A Edward le molestaba mucho tener que permanecer en el mismo lugar que Wilson. Era una condena muy difícil de soportar. Ahora podría estar al lado de su familia aunque no pudieran verlo, pero en lugar de eso, tenía que estar velando el sueño de ese pelmazo.
—¿Qué... qué pasó?
—Azotaste en el recibidor —respondió Edward a su duda.
—¿Dónde estoy?
—En mi casa, en la habitación que era de mi padre.
—¿Y por qué lo tenías durmiendo en un sitio tan pequeño, miserable?
—Era un hombre muy austero. Muchas veces le ofrecí cambiarlo a una de las habitaciones más grandes, pero se negó.
—Tengo que darle el anillo y sigue sin salir —continuó con su intento, forzando y dando vueltas a la joya.
—Qué conveniente. Pide a Jean Philip que te dé jabón.
—El chico se parece mucho a ti, espero que no sea igual de insoportable que tú —comentó Frederick.
—No lo sé. Al menos ya está con ella —dijo Edward.
—¿Y qué? ¿Qué con eso? ¿A mí qué me importa?
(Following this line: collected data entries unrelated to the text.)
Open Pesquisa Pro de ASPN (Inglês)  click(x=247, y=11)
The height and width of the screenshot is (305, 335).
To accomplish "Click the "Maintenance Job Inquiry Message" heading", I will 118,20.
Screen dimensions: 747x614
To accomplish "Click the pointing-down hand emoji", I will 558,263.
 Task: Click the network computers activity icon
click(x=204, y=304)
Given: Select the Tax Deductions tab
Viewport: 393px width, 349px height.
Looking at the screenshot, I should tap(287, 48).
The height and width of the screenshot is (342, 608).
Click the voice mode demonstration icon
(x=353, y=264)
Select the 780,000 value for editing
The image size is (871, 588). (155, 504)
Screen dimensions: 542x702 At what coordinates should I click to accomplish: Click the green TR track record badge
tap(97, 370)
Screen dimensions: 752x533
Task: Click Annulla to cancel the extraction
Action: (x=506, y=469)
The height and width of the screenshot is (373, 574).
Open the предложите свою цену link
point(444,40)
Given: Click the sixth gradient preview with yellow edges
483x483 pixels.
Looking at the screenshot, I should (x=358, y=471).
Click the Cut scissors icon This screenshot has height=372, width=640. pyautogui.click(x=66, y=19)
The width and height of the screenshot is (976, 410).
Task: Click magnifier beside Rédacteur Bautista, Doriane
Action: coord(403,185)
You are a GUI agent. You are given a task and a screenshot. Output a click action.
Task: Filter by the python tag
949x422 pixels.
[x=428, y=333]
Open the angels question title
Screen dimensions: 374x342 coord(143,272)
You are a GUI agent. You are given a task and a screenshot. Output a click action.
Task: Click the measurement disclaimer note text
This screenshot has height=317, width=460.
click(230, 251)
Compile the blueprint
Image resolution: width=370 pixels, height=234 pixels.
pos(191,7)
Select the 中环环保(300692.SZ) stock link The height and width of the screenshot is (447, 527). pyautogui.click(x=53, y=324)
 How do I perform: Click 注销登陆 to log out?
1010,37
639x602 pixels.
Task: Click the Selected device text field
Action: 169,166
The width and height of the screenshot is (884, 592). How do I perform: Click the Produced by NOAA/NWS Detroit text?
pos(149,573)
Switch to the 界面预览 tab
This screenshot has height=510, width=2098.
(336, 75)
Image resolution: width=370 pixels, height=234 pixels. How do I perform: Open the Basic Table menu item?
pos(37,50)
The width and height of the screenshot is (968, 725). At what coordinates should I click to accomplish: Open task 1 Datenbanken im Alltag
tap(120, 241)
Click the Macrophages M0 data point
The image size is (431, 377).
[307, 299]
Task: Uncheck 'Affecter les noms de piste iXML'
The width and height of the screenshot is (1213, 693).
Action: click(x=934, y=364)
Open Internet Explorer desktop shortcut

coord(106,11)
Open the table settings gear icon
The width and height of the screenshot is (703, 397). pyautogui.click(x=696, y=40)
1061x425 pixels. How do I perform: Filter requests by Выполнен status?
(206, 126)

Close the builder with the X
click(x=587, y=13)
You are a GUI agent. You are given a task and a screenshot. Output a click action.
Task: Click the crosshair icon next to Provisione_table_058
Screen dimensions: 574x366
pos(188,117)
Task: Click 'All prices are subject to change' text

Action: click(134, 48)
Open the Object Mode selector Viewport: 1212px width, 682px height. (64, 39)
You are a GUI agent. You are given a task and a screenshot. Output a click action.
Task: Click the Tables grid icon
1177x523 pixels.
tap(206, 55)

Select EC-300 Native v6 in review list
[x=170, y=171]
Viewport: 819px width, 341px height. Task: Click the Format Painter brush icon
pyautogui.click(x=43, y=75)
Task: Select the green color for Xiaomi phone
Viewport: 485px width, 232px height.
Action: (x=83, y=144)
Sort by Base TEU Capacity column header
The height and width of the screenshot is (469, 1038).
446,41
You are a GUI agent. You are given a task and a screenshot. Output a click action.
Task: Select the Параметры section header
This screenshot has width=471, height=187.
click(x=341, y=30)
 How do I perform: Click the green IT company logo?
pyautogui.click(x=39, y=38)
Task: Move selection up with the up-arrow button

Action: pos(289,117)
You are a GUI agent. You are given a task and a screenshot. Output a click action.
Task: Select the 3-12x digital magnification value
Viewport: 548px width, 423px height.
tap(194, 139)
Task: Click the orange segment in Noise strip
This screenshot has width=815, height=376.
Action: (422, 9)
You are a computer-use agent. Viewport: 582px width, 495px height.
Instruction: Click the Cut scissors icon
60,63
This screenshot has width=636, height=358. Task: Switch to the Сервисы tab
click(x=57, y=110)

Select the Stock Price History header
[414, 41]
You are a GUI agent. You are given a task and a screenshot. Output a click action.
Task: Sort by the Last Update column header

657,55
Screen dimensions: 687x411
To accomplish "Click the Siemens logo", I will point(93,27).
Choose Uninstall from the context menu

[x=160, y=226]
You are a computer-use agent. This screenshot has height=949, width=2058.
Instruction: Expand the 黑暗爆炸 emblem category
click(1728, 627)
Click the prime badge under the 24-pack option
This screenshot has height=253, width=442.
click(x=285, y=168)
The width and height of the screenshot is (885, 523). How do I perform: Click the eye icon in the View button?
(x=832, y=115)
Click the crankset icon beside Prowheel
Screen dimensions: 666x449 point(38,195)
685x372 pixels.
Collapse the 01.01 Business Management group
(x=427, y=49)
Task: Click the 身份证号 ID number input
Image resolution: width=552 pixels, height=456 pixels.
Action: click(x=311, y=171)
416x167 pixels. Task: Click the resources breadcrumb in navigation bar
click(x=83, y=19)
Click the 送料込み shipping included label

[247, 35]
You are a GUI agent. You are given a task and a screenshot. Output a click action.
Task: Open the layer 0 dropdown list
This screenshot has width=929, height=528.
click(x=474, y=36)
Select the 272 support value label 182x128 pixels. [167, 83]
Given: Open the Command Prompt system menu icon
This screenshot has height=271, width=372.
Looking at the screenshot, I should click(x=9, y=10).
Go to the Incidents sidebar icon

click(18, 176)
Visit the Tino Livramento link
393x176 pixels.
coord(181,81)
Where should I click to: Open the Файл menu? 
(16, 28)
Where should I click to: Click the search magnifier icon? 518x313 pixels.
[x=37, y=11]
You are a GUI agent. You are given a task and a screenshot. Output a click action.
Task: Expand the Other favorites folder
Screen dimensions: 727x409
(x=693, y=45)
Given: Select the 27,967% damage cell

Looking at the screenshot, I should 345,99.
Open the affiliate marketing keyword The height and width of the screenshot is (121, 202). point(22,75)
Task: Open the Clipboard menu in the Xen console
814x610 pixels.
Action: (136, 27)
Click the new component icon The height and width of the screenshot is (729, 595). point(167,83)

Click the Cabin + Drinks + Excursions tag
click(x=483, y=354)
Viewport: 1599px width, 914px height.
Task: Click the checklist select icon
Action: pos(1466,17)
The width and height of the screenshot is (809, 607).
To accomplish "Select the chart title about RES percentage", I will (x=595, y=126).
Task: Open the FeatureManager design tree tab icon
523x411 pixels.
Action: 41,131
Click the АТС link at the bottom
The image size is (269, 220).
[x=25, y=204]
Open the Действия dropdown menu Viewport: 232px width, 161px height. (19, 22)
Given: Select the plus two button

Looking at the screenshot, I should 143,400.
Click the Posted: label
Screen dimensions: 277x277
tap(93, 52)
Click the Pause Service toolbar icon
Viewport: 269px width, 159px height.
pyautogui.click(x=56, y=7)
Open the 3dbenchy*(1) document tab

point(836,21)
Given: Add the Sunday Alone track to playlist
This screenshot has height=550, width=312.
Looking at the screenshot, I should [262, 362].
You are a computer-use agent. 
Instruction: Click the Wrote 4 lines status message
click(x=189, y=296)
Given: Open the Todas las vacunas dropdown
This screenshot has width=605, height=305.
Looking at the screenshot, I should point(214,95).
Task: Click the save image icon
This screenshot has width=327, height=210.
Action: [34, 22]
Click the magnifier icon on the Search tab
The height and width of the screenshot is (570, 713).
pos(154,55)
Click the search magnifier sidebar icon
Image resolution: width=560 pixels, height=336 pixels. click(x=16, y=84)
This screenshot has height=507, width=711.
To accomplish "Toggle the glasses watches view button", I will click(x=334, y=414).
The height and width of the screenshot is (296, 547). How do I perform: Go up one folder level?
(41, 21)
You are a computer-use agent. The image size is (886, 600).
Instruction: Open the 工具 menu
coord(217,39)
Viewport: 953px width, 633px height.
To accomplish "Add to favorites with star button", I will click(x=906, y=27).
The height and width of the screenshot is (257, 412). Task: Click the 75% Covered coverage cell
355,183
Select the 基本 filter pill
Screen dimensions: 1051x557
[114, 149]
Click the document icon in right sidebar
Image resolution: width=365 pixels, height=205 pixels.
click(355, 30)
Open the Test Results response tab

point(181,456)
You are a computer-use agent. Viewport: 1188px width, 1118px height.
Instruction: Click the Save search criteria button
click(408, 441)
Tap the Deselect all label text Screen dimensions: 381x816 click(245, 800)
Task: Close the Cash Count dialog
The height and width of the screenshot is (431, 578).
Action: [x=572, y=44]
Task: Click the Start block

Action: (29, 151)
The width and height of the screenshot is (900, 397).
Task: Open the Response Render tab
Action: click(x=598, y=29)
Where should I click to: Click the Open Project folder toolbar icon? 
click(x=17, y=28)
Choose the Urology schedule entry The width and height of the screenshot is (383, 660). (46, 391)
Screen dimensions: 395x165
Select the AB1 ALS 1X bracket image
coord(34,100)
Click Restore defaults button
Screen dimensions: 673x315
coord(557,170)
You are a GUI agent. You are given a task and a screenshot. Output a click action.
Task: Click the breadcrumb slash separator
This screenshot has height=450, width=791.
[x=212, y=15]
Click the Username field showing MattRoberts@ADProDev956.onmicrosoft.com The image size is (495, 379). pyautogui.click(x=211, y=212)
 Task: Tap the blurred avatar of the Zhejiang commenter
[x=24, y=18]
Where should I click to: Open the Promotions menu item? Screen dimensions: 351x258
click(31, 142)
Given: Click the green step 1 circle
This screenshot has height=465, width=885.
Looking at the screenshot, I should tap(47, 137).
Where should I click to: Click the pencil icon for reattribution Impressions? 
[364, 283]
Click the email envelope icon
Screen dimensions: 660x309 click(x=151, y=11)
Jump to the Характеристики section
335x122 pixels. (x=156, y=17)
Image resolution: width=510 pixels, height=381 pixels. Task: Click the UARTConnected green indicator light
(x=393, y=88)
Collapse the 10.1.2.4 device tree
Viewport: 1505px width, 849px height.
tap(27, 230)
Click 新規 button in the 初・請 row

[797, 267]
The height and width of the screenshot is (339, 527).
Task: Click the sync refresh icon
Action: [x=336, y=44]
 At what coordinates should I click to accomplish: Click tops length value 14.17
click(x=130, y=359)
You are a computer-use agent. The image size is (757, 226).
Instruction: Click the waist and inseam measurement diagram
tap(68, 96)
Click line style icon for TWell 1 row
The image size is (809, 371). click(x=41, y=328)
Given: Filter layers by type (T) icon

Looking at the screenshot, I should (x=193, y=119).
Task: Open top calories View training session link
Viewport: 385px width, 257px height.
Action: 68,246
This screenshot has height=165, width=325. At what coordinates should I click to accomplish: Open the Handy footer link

—No estoy hablando contigo, Wilson.
—¿Ah no? Perdón, loco.
—Me alegra saber eso, Lorraine —remarcó.
Lorraine rio. Confiaba en que un día Edward y Wilson superarían sus rencillas y se llevarían bien. Ambos eran buenas personas y sabía que por más celoso que fuera el primero, jamás lastimaría a alguien que considerara más débil que él. Después de unos minutos de charla en los que lo puso al tanto de las novedades con sus seres queridos, la guía desapareció y los dejó solos nuevamente.